Competitive adsorption of proteins: Key of the relationship between substratum surface properties and adhesion of epithelial cells

The adhesion of Hep G2 cells was investigated using different substrata (commercial substrata, polystyrene modified by oxygen or ammonia plasma discharge), the surface properties of which were characterized (surface chemical composition, water contact angle, zeta potential). Some substrata were pre-conditioned with solutions of extracellular matrix (ECM) protein (collagen, laminin, fibronectin), solutions of albumin or polylysin, fetal calf serum or culture medium. The culture medium contained the surfactant Pluronic(R) F68; cycloheximide was added in certain tests to inhibit protein synthesis.
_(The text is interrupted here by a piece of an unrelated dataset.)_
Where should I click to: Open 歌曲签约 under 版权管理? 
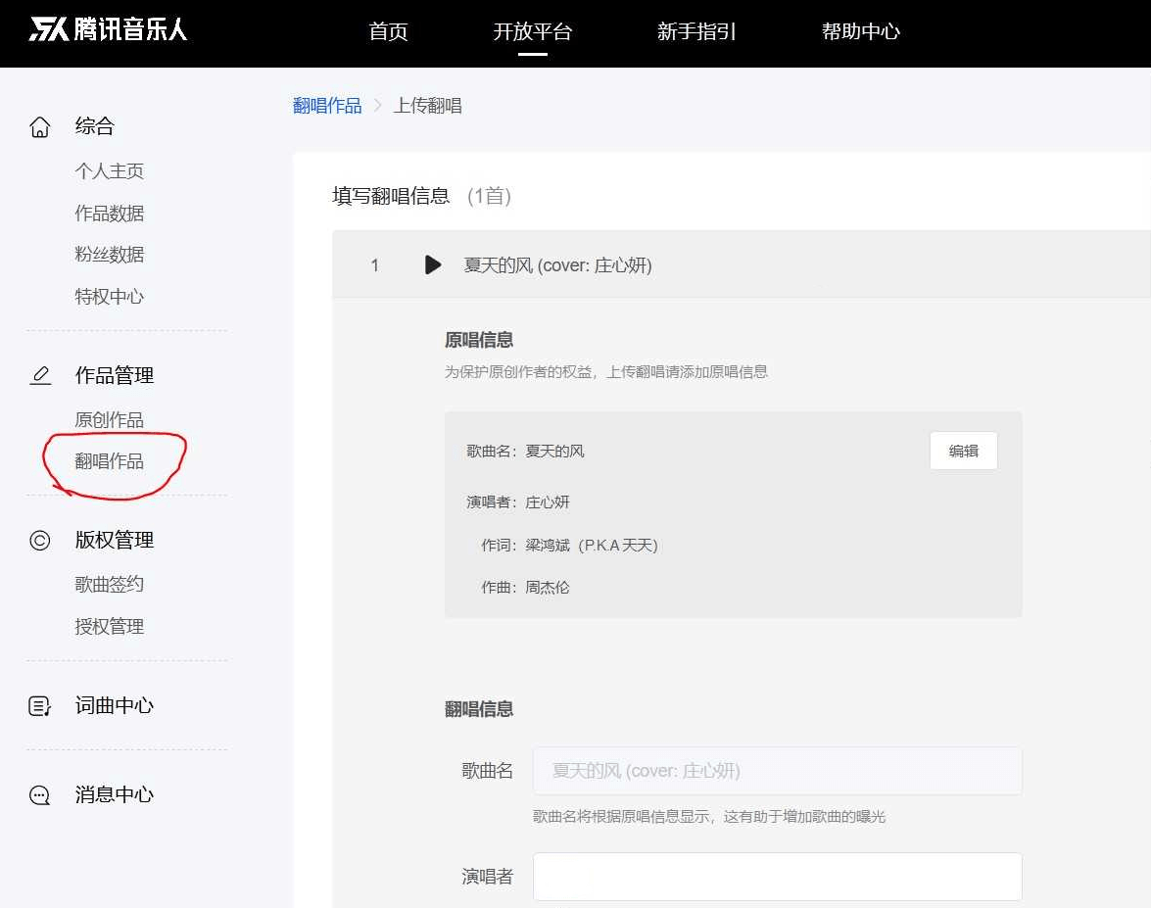pos(109,584)
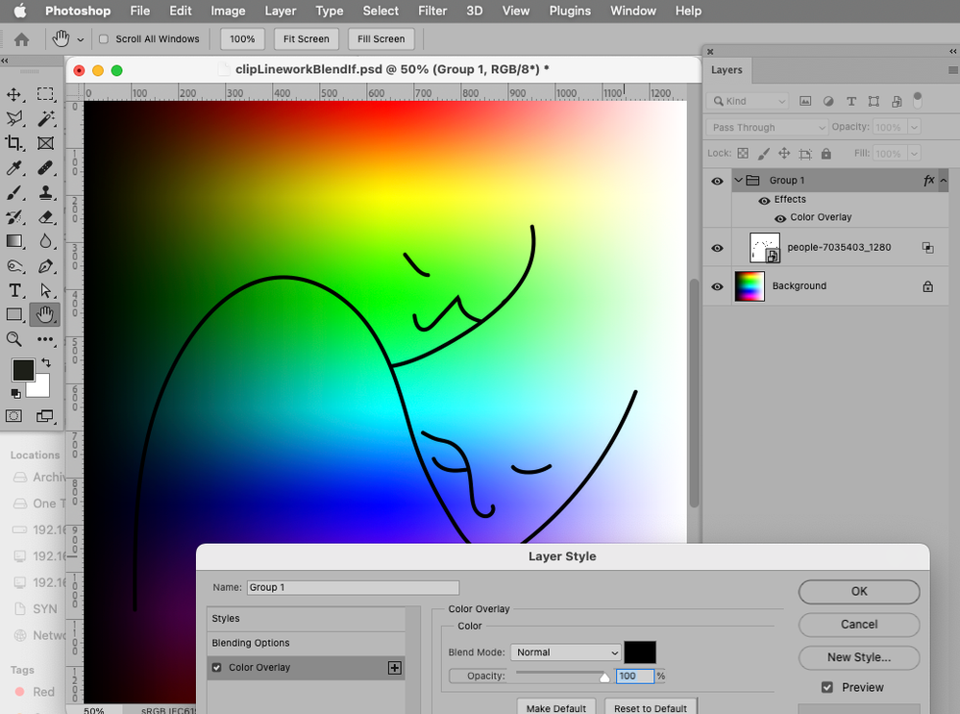
Task: Pick the Eyedropper tool
Action: tap(14, 168)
Cells spread within 1.5 h provided ECM proteins were present at the surface. Adsorption of ECM proteins was subject to competition with adsorption of Pluronic(R) F68. When the substratum was exposed simultaneously to ECM protein and Pluronic(R) F68, either by pre-conditioning or through protein cell secretion, a weaker substratum hydrophobicity favored adsorption of the proteins and subsequent cell adhesion. On the other hand, when ECM proteins were pre-adsorbed, they were not displaced by Pluronic(R) F68 and cell adhesion was not influenced by substratum hydrophobicity. When ECM proteins were present, no difference was observed between substrata of similar hydrophobicity carrying positive or negative charges, respectively. In absence of ECM proteins, the presence of cationic sites at the substratum surface (NH3 plasma treatment, adsorption of polylysine) allowed cell attachment but no spreading within 1.5 h. (C) 1999 Elsevier Science Ltd. All rights reserved.